SELECTED EXCERPT »
##########

These opposition movements do not seek to oust every illegitimate ruler but only to pressure them to follow basic principles of democratic governance. Only if such reasonable demands for reform are rejected do the movements seek to bring down the dictators. However, when such decisive struggles become inevitable, the local movements often receive training and funding from foreign foundations to prepare for their grassroots campaigns. Thus the popular movement in Serbia that brought down Milosevic was funded by several foreign organizations, as also were the Orange Revolution in Ukraine and the Rose Revolution in Georgia.
Although I admire them, such pro-democracy movements are not necessarily very successful. For example, Serbia’s post-Milosevic regime has hardly been an illustrious democracy, nor are those regimes now governing Ukraine or Georgia, though most people living in those societies evidently consider themselves better off than before. NED allegedly supported the monks’ protests in Burma, which was crushed, and also a nonviolent movement in Belarus that never made any headway against the dictator Lukashenka.
Nevertheless, I have no ethical ambivalence whatever about assisting a pro-democracy movement. In fact, I consider it morally obligatory; I could no more ignore the plight of a population trapped in a dictatorship than I could walk past a fellow human being caught in a bear trap. My support, however, comes with four obvious qualifications.
First, the movement should be absolutely nonviolent. Second, it should clearly represent the wishes of a large part, normally a majority, of the population. It would be foolish, for example, to support a group in Russia that was trying to oust Putin, because he was extremely popular. After all, a pro-democracy movement must represent the people themselves, not some foreign government or foundation. Fortunately, it is usually obvious who is in charge, for when a million people surround the parliament, demanding that the dictator resign, it is never because some foreign institution paid them to show up.
Third, I do not believe it is ever legitimate to finance one political party in a country, even if it is gravely handicapped in an electoral contest. This would constitute interference in the democratic process itself, which would surely violate the very principles that the movement seeks to institutionalize. Although it is sometimes a difficult distinction, the outside funders should limit themselves to funding campaigns and political education, not specific parties.

##########

DATA SUPPLIED »
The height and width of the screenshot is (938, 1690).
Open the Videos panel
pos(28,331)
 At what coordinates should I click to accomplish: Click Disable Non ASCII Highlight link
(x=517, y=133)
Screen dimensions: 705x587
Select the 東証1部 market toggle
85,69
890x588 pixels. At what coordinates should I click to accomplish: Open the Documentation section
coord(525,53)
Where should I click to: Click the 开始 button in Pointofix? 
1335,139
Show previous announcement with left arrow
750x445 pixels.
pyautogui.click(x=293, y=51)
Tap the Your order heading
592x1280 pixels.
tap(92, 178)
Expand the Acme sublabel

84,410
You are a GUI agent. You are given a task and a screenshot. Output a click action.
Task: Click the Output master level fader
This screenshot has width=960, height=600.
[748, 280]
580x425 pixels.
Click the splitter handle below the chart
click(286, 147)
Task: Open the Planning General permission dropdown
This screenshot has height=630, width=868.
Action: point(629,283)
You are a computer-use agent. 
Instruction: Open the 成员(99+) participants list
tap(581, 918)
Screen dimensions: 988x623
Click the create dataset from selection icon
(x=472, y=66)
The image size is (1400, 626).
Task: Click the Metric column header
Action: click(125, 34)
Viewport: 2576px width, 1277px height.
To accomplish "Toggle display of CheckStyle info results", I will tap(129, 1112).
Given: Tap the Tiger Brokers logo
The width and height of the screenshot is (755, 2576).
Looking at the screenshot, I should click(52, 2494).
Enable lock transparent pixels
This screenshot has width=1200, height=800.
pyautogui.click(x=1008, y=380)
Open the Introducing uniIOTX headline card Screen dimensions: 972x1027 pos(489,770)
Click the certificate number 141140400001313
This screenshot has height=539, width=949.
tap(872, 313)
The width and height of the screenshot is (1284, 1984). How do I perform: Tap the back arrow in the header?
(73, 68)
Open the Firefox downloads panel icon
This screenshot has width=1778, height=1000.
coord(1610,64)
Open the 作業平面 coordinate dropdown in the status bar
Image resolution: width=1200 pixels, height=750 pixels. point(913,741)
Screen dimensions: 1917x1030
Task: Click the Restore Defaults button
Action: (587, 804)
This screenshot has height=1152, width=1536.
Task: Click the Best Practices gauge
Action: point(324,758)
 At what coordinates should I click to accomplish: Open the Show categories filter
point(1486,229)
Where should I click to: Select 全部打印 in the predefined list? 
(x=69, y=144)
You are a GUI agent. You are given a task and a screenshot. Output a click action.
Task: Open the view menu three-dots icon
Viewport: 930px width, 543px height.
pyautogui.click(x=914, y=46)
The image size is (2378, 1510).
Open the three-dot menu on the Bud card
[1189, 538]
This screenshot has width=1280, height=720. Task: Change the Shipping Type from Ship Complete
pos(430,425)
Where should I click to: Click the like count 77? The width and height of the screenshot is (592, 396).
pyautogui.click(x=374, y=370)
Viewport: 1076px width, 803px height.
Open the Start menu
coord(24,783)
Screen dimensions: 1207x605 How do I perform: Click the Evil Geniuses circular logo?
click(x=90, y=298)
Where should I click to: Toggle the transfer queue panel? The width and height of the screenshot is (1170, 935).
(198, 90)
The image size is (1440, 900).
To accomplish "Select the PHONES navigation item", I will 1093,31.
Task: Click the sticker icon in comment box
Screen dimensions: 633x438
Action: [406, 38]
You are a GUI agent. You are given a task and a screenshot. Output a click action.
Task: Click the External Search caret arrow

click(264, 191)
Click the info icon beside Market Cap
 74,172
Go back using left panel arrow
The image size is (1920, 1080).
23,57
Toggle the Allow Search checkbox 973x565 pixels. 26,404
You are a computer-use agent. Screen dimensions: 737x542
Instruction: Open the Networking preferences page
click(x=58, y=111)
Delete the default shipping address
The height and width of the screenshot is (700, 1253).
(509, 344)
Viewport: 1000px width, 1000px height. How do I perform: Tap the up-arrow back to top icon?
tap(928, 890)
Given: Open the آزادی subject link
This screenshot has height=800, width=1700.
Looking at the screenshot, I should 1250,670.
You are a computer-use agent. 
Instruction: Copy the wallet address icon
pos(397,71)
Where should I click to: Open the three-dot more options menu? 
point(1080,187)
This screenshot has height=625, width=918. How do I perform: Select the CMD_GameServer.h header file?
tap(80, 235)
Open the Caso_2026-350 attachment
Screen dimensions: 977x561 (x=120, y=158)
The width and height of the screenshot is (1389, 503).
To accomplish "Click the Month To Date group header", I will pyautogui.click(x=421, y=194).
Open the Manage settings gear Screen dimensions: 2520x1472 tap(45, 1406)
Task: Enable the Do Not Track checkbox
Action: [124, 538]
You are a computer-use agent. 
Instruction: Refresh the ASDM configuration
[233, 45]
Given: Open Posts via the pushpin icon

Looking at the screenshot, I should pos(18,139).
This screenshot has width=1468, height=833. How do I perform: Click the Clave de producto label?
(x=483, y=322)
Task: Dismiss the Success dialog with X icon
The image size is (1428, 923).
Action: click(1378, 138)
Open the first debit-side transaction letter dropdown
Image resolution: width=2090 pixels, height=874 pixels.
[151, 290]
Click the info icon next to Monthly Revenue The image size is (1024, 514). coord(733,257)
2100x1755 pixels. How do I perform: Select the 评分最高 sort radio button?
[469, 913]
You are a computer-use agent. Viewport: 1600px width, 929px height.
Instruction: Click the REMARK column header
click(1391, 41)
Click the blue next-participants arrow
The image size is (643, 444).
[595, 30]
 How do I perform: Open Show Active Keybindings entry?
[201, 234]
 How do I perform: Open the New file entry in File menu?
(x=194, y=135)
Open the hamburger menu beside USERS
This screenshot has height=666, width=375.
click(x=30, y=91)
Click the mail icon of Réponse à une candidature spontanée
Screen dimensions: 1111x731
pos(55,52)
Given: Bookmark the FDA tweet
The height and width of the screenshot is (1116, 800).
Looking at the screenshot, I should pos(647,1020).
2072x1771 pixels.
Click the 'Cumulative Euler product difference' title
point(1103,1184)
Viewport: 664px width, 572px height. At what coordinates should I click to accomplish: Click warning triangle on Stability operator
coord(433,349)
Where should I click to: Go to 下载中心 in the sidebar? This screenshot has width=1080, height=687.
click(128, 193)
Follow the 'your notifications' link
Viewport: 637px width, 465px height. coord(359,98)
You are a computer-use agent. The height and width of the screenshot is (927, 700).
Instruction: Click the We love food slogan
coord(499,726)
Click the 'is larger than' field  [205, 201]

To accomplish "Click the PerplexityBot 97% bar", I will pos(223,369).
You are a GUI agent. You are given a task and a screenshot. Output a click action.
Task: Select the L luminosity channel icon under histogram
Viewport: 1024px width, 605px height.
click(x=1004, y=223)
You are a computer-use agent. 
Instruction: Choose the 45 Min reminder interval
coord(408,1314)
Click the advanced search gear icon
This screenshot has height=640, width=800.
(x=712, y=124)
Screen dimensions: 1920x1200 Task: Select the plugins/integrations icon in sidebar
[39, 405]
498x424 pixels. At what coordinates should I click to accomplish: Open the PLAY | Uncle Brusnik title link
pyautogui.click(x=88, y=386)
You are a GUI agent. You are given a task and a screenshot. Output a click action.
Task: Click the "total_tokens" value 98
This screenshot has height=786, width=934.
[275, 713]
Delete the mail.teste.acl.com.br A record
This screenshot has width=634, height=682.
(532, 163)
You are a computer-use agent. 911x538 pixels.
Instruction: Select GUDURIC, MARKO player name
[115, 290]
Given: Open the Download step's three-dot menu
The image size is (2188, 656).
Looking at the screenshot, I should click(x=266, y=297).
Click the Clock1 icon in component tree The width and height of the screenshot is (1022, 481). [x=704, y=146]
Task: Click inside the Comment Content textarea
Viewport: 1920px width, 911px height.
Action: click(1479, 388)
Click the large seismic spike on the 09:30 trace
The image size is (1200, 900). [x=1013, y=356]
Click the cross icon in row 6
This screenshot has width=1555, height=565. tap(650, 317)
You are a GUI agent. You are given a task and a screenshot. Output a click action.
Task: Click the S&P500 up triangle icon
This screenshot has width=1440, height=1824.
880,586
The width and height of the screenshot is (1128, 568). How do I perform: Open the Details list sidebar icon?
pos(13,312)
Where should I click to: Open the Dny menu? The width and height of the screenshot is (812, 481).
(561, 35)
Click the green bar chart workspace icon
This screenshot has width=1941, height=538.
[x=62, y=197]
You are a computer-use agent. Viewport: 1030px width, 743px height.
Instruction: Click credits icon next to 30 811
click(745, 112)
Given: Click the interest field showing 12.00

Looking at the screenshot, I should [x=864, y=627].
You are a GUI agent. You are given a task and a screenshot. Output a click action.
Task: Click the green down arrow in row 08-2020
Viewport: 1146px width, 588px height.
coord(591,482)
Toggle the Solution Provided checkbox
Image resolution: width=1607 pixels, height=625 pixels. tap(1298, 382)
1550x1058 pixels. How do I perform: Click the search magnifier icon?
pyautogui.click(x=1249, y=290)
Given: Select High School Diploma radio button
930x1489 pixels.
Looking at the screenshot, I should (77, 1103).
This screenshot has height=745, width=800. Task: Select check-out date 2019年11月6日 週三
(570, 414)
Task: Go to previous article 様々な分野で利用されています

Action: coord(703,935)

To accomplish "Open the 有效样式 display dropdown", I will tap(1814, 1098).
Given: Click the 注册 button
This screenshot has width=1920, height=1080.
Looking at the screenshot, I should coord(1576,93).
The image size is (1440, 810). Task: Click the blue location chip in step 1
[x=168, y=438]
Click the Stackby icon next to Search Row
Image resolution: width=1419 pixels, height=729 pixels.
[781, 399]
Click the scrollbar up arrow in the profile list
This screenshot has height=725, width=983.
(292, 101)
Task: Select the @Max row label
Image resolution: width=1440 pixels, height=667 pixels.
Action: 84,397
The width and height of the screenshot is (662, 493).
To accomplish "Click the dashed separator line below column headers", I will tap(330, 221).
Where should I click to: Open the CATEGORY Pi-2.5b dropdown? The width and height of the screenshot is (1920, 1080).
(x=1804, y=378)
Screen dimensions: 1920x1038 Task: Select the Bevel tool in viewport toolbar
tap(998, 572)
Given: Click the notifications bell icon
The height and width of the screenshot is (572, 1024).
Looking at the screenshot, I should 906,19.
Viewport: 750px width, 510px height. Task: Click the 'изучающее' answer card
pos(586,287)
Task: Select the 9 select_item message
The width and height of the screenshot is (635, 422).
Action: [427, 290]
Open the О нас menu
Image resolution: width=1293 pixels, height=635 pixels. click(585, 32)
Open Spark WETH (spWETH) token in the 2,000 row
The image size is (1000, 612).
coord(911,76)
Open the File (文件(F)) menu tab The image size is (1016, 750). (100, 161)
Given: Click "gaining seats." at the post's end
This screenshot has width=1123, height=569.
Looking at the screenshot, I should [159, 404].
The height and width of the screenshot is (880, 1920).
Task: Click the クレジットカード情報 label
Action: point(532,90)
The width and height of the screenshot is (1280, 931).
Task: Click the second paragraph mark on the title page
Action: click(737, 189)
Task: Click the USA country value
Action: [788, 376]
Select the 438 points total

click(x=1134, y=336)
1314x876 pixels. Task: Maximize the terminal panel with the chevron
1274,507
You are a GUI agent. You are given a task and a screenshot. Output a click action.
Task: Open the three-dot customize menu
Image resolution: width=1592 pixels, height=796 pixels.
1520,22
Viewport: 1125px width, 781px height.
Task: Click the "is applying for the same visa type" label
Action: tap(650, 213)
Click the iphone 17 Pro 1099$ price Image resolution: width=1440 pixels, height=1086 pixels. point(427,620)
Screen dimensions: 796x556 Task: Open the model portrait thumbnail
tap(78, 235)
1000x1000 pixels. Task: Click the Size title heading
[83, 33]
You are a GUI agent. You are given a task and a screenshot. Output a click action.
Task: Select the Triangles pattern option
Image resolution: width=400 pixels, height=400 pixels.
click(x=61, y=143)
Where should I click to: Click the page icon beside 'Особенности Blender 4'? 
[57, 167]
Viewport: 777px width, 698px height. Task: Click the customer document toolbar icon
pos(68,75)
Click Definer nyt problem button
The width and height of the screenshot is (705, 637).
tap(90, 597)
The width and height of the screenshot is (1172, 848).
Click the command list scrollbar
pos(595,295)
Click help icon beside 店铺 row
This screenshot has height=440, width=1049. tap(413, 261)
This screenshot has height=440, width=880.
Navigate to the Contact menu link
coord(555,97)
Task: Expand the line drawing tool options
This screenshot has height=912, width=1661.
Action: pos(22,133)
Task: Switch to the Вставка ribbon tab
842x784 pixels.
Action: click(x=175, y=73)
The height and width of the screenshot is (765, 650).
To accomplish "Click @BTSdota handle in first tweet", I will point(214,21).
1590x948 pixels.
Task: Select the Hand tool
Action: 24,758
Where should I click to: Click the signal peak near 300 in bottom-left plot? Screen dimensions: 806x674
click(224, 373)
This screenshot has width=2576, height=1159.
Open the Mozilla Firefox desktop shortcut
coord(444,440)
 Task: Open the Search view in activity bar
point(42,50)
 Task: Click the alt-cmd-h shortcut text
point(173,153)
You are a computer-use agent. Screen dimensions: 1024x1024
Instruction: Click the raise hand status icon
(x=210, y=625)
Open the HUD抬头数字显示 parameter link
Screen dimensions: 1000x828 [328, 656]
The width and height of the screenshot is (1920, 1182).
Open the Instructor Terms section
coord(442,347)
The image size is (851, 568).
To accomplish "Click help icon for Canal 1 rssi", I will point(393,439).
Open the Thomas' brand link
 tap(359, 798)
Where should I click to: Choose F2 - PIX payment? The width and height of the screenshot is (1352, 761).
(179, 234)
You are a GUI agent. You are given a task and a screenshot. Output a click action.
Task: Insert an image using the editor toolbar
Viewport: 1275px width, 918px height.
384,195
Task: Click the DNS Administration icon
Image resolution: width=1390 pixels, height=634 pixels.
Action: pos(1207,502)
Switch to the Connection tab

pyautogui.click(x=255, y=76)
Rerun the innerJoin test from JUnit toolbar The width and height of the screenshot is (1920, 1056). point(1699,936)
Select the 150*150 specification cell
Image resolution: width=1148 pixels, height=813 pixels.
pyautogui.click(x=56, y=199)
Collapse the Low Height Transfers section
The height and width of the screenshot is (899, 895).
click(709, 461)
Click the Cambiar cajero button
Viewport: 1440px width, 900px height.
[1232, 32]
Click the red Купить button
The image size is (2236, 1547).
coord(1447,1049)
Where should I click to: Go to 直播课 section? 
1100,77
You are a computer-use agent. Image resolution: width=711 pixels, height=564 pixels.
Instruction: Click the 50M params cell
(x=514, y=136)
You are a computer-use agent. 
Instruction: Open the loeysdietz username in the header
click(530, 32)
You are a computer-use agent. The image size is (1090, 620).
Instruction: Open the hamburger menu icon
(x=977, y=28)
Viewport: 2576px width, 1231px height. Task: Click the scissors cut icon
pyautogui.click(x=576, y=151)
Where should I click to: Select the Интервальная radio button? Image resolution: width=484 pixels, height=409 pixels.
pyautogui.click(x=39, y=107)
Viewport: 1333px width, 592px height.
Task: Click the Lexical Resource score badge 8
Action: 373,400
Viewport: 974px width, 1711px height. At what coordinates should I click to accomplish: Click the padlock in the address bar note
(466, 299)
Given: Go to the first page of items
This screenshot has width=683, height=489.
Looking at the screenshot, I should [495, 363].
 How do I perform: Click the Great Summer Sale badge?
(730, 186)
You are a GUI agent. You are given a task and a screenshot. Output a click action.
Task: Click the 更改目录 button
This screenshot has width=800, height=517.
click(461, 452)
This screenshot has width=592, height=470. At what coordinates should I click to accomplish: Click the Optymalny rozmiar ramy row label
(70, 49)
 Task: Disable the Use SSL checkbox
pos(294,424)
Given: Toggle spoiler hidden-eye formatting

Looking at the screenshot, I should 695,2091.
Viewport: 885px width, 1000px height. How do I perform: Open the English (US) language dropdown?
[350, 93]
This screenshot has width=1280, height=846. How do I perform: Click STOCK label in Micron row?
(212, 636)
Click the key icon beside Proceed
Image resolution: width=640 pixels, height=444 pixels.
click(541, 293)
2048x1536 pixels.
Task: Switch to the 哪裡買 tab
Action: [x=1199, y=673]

##########

SHORT EXERCISE A »
Repeat, word for word, the part of the essay on pro-democracy movements that runs from "Although I admire" up to and including "the dictator Lukashenka.".
SHORT EXERCISE B »
Extract each line of the entries that contains the string "using", treating uppercase and lowercase letters as distinct.

CORRECT OUTPUT A »
Although I admire them, such pro-democracy movements are not necessarily very successful. For example, Serbia’s post-Milosevic regime has hardly been an illustrious democracy, nor are those regimes now governing Ukraine or Georgia, though most people living in those societies evidently consider themselves better off than before. NED allegedly supported the monks’ protests in Burma, which was crushed, and also a nonviolent movement in Belarus that never made any headway against the dictator Lukashenka.

CORRECT OUTPUT B »
Go back using left panel arrow
Task: Insert an image using the editor toolbar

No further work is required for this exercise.